Publication Date

5-17-2023

Journal

The Journal of Clinical Endocrinology and Metabolism

DOI

10.1210/clinem/dgac706

PMID

36472933

PMCID

PMC10413427

PubMedCentral® Posted Date

12-6-2022

PubMedCentral® Full Text Version

Post-print

Published Open-Access

yes

Keywords

Humans, Diabetes Mellitus, Type 2, Overweight, Glycated Hemoglobin, Obesity, Morbid, Obesity, Life Style, Cognition, Dementia, type 2 diabetes subgroups, mild cognitive status and probable dementia, intensive lifestyle intervention

Abstract

CONTEXT: Type 2 diabetes is a risk factor for incident dementia but whether risk and treatment/prevention strategies differ by diabetes subgroup is unknown.

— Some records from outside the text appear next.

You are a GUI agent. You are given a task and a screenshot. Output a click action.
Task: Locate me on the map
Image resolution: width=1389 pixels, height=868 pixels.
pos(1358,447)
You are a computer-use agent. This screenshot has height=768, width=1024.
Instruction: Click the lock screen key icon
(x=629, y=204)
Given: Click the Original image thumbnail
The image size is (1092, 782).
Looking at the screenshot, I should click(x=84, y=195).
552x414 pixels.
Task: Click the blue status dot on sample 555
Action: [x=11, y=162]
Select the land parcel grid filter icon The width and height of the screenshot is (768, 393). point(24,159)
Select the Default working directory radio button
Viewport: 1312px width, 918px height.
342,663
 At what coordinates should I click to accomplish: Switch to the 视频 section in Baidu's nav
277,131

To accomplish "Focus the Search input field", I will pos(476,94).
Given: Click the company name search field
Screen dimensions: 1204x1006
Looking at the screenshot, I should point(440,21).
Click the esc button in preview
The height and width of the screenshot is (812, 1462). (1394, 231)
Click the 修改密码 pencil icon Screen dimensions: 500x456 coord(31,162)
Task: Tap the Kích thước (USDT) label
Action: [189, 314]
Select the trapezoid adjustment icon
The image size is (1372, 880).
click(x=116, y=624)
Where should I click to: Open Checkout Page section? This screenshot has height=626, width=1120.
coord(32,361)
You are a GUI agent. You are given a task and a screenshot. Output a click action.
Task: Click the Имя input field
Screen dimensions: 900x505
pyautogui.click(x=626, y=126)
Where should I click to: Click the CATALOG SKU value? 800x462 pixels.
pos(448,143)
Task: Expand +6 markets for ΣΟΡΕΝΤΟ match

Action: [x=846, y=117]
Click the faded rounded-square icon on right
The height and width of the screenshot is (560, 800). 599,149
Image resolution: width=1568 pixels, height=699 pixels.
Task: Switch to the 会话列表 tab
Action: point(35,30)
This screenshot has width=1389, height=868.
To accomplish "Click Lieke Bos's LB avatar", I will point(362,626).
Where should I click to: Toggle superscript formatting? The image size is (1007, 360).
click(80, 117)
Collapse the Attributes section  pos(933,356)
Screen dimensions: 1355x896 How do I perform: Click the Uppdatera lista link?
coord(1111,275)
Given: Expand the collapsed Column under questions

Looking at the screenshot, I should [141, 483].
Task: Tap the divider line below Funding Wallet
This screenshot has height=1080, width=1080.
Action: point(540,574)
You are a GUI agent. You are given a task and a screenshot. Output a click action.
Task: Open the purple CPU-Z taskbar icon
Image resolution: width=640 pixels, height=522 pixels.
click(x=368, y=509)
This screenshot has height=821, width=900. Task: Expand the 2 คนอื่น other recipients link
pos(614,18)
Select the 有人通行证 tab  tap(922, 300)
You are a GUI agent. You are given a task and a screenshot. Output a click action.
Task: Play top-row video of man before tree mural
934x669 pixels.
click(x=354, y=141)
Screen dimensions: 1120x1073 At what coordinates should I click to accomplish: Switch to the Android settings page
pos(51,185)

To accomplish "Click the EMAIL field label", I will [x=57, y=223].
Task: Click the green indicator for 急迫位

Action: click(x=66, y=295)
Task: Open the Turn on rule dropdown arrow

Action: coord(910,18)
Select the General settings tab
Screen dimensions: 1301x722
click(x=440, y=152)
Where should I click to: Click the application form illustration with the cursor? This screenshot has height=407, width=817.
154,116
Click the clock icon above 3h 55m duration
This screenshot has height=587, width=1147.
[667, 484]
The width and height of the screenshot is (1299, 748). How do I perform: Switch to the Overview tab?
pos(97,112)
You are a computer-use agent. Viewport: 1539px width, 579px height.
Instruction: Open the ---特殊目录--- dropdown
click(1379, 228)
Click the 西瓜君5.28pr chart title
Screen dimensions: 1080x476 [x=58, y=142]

OBJECTIVE: We assessed (1) whether specific type 2 diabetes (T2D) subgroups are associated with mild cognitive impairment (MCI) or probable dementia (PD), and (2) whether T2D subgroups modified the association of the Action for Health in Diabetes (Look AHEAD) multidomain intensive lifestyle intervention (ILI) with MCI/PD.

METHODS: We included 3760 Look AHEAD participants with T2D and overweight or obesity randomly assigned to 10 years of ILI or diabetes support and education. We used k-means clustering techniques with data on age of diabetes diagnosis, body mass index, waist circumference, and glycated hemoglobin (HbA1c) to characterize diabetes subgroups at randomization. Prevalent MCI/PD were centrally adjudicated based on standardized cognitive tests and other health information 10 to 13 years after randomization. We estimated marginal probabilities for prevalent MCI/PD among T2D subgroups with adjustment for potential confounders and attrition and examined whether ILI modified any associations.

RESULTS: Four distinct T2D subgroups were identified, characterized by older age at diabetes onset (43% of sample), high HbA1c (13%), severe obesity (23%), and younger age at onset (22%). Unadjusted prevalence of MCI/PD (314 cases, 8.4%) differed across T2D subgroup (older onset = 10.5%, severe obesity = 9.0%, high HbA1c = 7.9%, and younger onset = 4.0%). Adjusted probability for MCI/PD within T2D subgroup was highest for the severe obesity subgroup and lowest for the younger onset subgroup but did not differ by ILI arm (interaction P value = 0.84).

CONCLUSIONS: Among individuals with T2D and overweight or obesity, probability of MCI/PD differed by T2D subgroup. Probability of MCI/PD was highest for a subgroup characterized by severe obesity.